[Start of section]

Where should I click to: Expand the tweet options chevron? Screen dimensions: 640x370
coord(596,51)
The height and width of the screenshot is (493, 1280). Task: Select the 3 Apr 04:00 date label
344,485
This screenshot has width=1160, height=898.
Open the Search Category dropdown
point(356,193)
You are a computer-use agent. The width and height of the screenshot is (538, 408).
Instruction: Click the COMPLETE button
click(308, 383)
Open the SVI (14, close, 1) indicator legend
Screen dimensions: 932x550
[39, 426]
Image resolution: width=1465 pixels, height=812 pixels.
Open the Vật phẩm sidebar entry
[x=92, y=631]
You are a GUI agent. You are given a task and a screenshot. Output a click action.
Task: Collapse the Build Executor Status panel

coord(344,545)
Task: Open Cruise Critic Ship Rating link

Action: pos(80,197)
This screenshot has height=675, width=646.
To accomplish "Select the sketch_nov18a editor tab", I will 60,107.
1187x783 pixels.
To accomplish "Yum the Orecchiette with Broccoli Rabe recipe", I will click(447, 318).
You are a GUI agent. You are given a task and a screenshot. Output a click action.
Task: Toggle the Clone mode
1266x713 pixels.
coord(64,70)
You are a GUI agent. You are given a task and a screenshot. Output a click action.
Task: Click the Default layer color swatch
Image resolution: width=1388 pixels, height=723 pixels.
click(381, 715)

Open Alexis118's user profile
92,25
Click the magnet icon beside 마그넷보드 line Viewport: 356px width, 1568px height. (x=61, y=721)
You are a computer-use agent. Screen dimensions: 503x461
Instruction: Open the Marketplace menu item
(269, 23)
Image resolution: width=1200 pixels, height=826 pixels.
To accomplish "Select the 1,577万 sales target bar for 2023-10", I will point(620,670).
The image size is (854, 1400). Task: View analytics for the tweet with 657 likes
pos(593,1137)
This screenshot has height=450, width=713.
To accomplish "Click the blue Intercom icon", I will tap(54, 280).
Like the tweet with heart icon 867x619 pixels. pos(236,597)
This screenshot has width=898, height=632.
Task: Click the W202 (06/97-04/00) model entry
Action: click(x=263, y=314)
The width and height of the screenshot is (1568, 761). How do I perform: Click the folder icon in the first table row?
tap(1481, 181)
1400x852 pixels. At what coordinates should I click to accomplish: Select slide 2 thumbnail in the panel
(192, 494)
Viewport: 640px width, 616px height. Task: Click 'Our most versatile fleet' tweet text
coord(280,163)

[End of section]

**Task description**
Please give an exact copy of the lines above, beginning with the line containing "This screenshot has width=1160, height=898." and running through the line containing "Click the magnet", and of no other lines.

**Solution**
This screenshot has width=1160, height=898.
Open the Search Category dropdown
point(356,193)
You are a computer-use agent. The width and height of the screenshot is (538, 408).
Instruction: Click the COMPLETE button
click(308, 383)
Open the SVI (14, close, 1) indicator legend
Screen dimensions: 932x550
[39, 426]
Image resolution: width=1465 pixels, height=812 pixels.
Open the Vật phẩm sidebar entry
[x=92, y=631]
You are a GUI agent. You are given a task and a screenshot. Output a click action.
Task: Collapse the Build Executor Status panel

coord(344,545)
Task: Open Cruise Critic Ship Rating link

Action: pos(80,197)
This screenshot has height=675, width=646.
To accomplish "Select the sketch_nov18a editor tab", I will 60,107.
1187x783 pixels.
To accomplish "Yum the Orecchiette with Broccoli Rabe recipe", I will click(447, 318).
You are a GUI agent. You are given a task and a screenshot. Output a click action.
Task: Toggle the Clone mode
1266x713 pixels.
coord(64,70)
You are a GUI agent. You are given a task and a screenshot. Output a click action.
Task: Click the Default layer color swatch
Image resolution: width=1388 pixels, height=723 pixels.
click(381, 715)

Open Alexis118's user profile
92,25
Click the magnet icon beside 마그넷보드 line Viewport: 356px width, 1568px height. (x=61, y=721)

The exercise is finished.